— Set exercise —
Copy out the records from the line containing "This screenshot has width=1838, height=1034." through the end of the records, keeping every character as it stands.

— Input —
════
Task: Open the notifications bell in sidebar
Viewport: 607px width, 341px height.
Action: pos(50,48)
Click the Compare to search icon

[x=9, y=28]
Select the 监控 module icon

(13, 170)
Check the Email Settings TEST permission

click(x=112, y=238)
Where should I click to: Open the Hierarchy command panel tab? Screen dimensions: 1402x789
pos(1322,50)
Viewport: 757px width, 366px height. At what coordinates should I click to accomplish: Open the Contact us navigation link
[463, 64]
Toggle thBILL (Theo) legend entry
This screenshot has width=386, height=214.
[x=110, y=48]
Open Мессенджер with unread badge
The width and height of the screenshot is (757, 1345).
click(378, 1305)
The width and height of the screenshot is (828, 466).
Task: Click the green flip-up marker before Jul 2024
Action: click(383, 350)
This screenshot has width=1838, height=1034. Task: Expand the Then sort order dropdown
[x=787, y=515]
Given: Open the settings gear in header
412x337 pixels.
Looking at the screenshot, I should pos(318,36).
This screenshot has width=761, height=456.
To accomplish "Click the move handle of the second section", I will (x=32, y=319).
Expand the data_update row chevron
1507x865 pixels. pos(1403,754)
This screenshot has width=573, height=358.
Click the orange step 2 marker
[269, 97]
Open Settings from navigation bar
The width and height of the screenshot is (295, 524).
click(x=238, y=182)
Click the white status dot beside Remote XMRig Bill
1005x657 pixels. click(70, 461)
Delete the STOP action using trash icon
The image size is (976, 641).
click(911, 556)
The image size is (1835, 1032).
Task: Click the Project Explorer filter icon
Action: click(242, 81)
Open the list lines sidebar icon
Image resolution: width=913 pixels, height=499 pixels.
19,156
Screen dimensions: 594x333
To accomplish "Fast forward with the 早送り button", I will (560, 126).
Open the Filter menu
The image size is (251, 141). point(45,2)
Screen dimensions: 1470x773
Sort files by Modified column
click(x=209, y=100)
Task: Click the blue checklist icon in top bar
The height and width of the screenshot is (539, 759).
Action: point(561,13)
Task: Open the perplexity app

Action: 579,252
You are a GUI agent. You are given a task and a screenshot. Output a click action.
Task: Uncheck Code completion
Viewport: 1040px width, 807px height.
════
— Solved exercise —
This screenshot has width=1838, height=1034. Task: Expand the Then sort order dropdown
[x=787, y=515]
Given: Open the settings gear in header
412x337 pixels.
Looking at the screenshot, I should pos(318,36).
This screenshot has width=761, height=456.
To accomplish "Click the move handle of the second section", I will (x=32, y=319).
Expand the data_update row chevron
1507x865 pixels. pos(1403,754)
This screenshot has width=573, height=358.
Click the orange step 2 marker
[269, 97]
Open Settings from navigation bar
The width and height of the screenshot is (295, 524).
click(x=238, y=182)
Click the white status dot beside Remote XMRig Bill
1005x657 pixels. click(70, 461)
Delete the STOP action using trash icon
The image size is (976, 641).
click(911, 556)
The image size is (1835, 1032).
Task: Click the Project Explorer filter icon
Action: click(242, 81)
Open the list lines sidebar icon
Image resolution: width=913 pixels, height=499 pixels.
19,156
Screen dimensions: 594x333
To accomplish "Fast forward with the 早送り button", I will (560, 126).
Open the Filter menu
The image size is (251, 141). point(45,2)
Screen dimensions: 1470x773
Sort files by Modified column
click(x=209, y=100)
Task: Click the blue checklist icon in top bar
The height and width of the screenshot is (539, 759).
Action: point(561,13)
Task: Open the perplexity app

Action: 579,252
You are a GUI agent. You are given a task and a screenshot. Output a click action.
Task: Uncheck Code completion
Viewport: 1040px width, 807px height.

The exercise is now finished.